### ACTIVITY
Reproduce the entries. Match every word.

### RECORDS PROVIDED
◆ ◆ ◆ ◆

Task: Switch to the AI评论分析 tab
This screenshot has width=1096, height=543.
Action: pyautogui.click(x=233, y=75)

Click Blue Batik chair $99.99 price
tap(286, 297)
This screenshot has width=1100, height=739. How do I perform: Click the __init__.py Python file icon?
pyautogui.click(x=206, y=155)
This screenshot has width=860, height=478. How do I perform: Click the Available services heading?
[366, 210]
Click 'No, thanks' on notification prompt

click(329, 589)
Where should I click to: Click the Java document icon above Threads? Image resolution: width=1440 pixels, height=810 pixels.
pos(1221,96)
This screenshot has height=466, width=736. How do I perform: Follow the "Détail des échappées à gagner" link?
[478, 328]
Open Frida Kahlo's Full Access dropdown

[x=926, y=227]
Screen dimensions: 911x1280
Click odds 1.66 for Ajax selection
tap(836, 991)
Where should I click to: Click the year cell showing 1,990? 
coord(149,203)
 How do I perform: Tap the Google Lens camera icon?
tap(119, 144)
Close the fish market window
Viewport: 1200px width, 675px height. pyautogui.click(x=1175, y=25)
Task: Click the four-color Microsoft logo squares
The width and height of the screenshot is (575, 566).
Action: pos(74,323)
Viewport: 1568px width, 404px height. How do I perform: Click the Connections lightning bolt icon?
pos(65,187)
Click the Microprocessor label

◆ ◆ ◆ ◆

### ANSWER TO THIS TASK
Task: Switch to the AI评论分析 tab
This screenshot has width=1096, height=543.
Action: pyautogui.click(x=233, y=75)

Click Blue Batik chair $99.99 price
tap(286, 297)
This screenshot has width=1100, height=739. How do I perform: Click the __init__.py Python file icon?
pyautogui.click(x=206, y=155)
This screenshot has width=860, height=478. How do I perform: Click the Available services heading?
[366, 210]
Click 'No, thanks' on notification prompt

click(329, 589)
Where should I click to: Click the Java document icon above Threads? Image resolution: width=1440 pixels, height=810 pixels.
pos(1221,96)
This screenshot has height=466, width=736. How do I perform: Follow the "Détail des échappées à gagner" link?
[478, 328]
Open Frida Kahlo's Full Access dropdown

[x=926, y=227]
Screen dimensions: 911x1280
Click odds 1.66 for Ajax selection
tap(836, 991)
Where should I click to: Click the year cell showing 1,990? 
coord(149,203)
 How do I perform: Tap the Google Lens camera icon?
tap(119, 144)
Close the fish market window
Viewport: 1200px width, 675px height. pyautogui.click(x=1175, y=25)
Task: Click the four-color Microsoft logo squares
The width and height of the screenshot is (575, 566).
Action: pos(74,323)
Viewport: 1568px width, 404px height. How do I perform: Click the Connections lightning bolt icon?
pos(65,187)
Click the Microprocessor label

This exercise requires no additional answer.